Man staunt, welche unglaubliche Fülle an Aktivitäten diese Kommission entfaltet hat. Wenn man sich vergegenwärtigt, dass insbesondere Kantonsrat Hauser ein sehr beschäftigter Mann war, dann kann man sich leicht ausrechnen, dass im Hintergrund die Geschäftsinteressen der Motor AG und deren Ingenieure am Werk gewesen sein müssen. Anders ist so ein Arbeitsprogramm kaum zu stemmen.
Abklärungen in Weiach verlaufen erstmal im Sand
Dass Hauser mit seinem Gemeindepräsidenten-Amtskollegen Jakob Nauer in Weiach (vgl. WeiachBlog Nr. 1853) schon aus rein geschäftlichen Gründen im Kontakt war, darf angenommen werden. In unserem Dorf musste der Vielbeschäftigte aber kaum tätig werden, er hätte offene Türen eingerannt, denn da gab es kraft Gemeindeversammlungsbeschluss bereits seit Ende Juli 1900 eine «Kommission für Vorstudien zur Erwerbung elektrischer Kraft» (vgl. WeiachBlog Nr. 1436), deren Arbeit Willi Baumgartner-Thut wie folgt würdigt:
«Der erste Anlauf für die Einführung der Elektrizität in Weiach in den Jahren 1900 bis 1902 mit mehreren Kommissionssitzungen, Wassermessungen in den Dorfbächen, Werkbesichtigungen und Verhandlungen mit den damaligen Elektrofirmen Joh. Jakob Rieter & Cie, Winterthur sowie Motor Aktiengesellschaft für angewandte Elektrizität, Baden ergaben keine Lösung.

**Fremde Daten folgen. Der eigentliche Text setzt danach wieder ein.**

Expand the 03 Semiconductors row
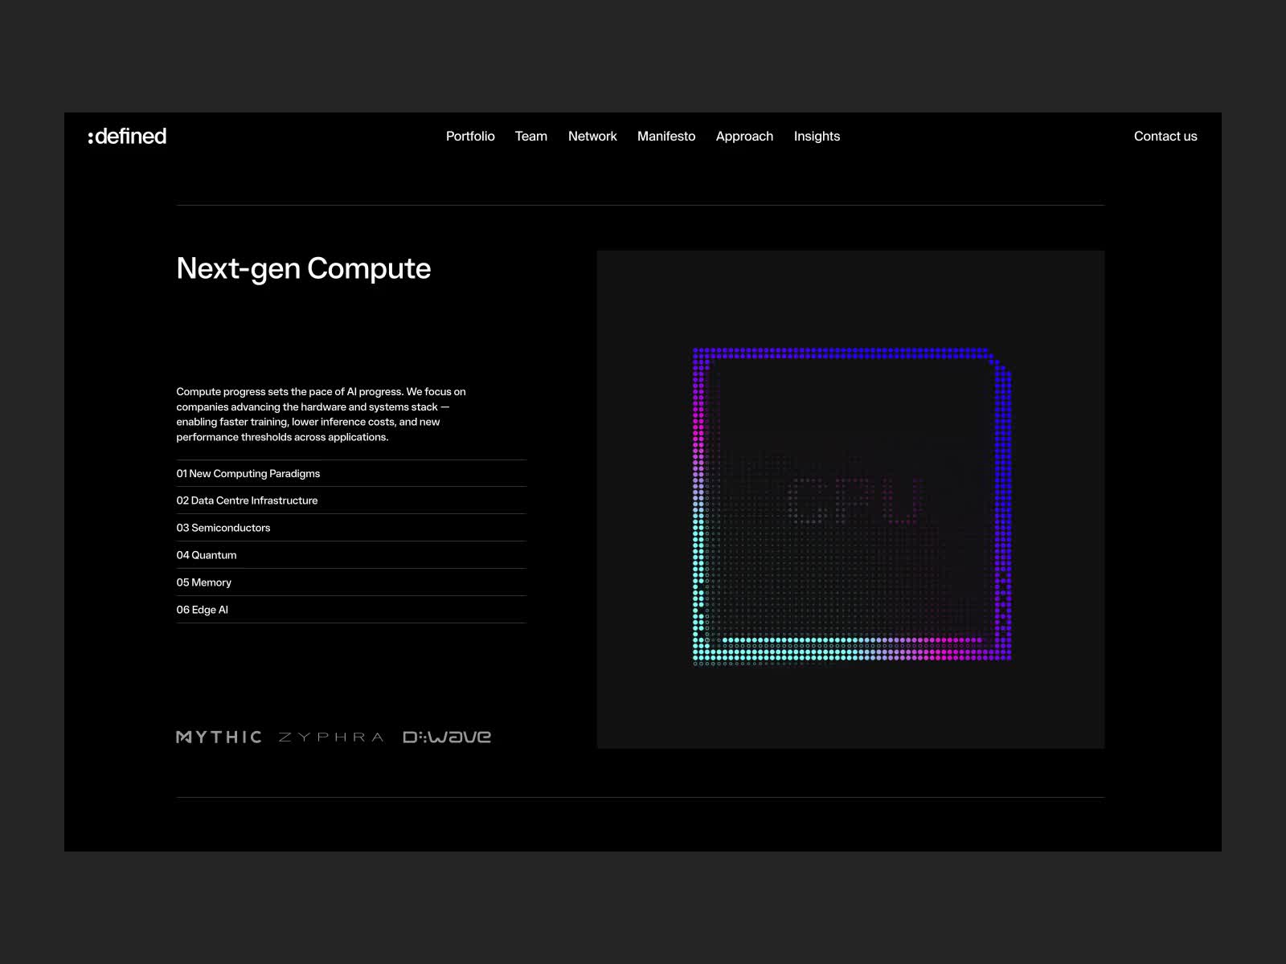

Neun Jahre später am 13. Februar 1911 wählte die Gemeindeversammlung wieder eine Kommission zur Abklärung des Bedarfs an elektrischer Kraft in Weiach. Die Gemeindeversammlung am 26. März beauftragte die Kommission mit der EKZ Verbindung aufzunehmen und dann die elektrische Kraft möglichst rasch in Weiach zu installieren.» (Quelle: https://www.ewweiach.ch/geschichte)
Und mit Hilfe der 1908 gegründeten Elektrizitätswerke des Kantons Zürich (EKZ) ging es dann tatsächlich erstaunlich rasch. Bereits 639 Tage nach dieser Gemeindeversammlung erstrahlten die Lichter.
Quellen
- Neue Zürcher Zeitung, Nummer 356, 24. Dezember 1900, S. 1
- Bürgi, M.: Heinrich Hauser. In: Historisches Lexikon der Schweiz (HLS), Version vom 21.08.2006
- Brandenberger, U.: Kirchenpflege gab Anstoss zur elektrischen Erleuchtung. WeiachBlog Nr. 1436 v. 9. Dezember 2019.